Stated task — Copy each of the following rows word for word.

######

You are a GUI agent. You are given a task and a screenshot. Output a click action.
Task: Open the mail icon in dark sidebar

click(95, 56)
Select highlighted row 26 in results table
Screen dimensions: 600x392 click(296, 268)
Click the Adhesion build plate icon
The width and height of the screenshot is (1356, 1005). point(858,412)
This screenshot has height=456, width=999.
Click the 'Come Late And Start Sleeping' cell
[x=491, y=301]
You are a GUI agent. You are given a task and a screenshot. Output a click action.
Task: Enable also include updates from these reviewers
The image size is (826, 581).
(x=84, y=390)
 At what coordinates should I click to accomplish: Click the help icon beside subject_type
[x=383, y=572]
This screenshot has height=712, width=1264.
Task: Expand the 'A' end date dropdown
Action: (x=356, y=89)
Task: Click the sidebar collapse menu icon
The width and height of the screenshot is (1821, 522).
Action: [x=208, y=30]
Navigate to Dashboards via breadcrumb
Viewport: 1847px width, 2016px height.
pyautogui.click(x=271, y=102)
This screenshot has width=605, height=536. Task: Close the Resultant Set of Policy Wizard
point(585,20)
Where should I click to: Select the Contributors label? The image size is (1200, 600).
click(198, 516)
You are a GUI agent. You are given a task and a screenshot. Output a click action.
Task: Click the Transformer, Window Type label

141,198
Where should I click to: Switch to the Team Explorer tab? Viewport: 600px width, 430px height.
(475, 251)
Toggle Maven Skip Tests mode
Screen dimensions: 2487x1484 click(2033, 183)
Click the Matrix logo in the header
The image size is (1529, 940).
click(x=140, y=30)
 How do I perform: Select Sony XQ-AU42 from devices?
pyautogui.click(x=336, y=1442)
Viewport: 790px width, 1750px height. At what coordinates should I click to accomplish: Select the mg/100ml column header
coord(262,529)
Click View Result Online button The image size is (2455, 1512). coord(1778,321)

######

Task response —
You are a GUI agent. You are given a task and a screenshot. Output a click action.
Task: Open the mail icon in dark sidebar

click(95, 56)
Select highlighted row 26 in results table
Screen dimensions: 600x392 click(296, 268)
Click the Adhesion build plate icon
The width and height of the screenshot is (1356, 1005). point(858,412)
This screenshot has height=456, width=999.
Click the 'Come Late And Start Sleeping' cell
[x=491, y=301]
You are a GUI agent. You are given a task and a screenshot. Output a click action.
Task: Enable also include updates from these reviewers
The image size is (826, 581).
(x=84, y=390)
 At what coordinates should I click to accomplish: Click the help icon beside subject_type
[x=383, y=572]
This screenshot has height=712, width=1264.
Task: Expand the 'A' end date dropdown
Action: (x=356, y=89)
Task: Click the sidebar collapse menu icon
The width and height of the screenshot is (1821, 522).
Action: [x=208, y=30]
Navigate to Dashboards via breadcrumb
Viewport: 1847px width, 2016px height.
pyautogui.click(x=271, y=102)
This screenshot has width=605, height=536. Task: Close the Resultant Set of Policy Wizard
point(585,20)
Where should I click to: Select the Contributors label? The image size is (1200, 600).
click(198, 516)
You are a GUI agent. You are given a task and a screenshot. Output a click action.
Task: Click the Transformer, Window Type label

141,198
Where should I click to: Switch to the Team Explorer tab? Viewport: 600px width, 430px height.
(475, 251)
Toggle Maven Skip Tests mode
Screen dimensions: 2487x1484 click(2033, 183)
Click the Matrix logo in the header
The image size is (1529, 940).
click(x=140, y=30)
 How do I perform: Select Sony XQ-AU42 from devices?
pyautogui.click(x=336, y=1442)
Viewport: 790px width, 1750px height. At what coordinates should I click to accomplish: Select the mg/100ml column header
coord(262,529)
Click View Result Online button The image size is (2455, 1512). coord(1778,321)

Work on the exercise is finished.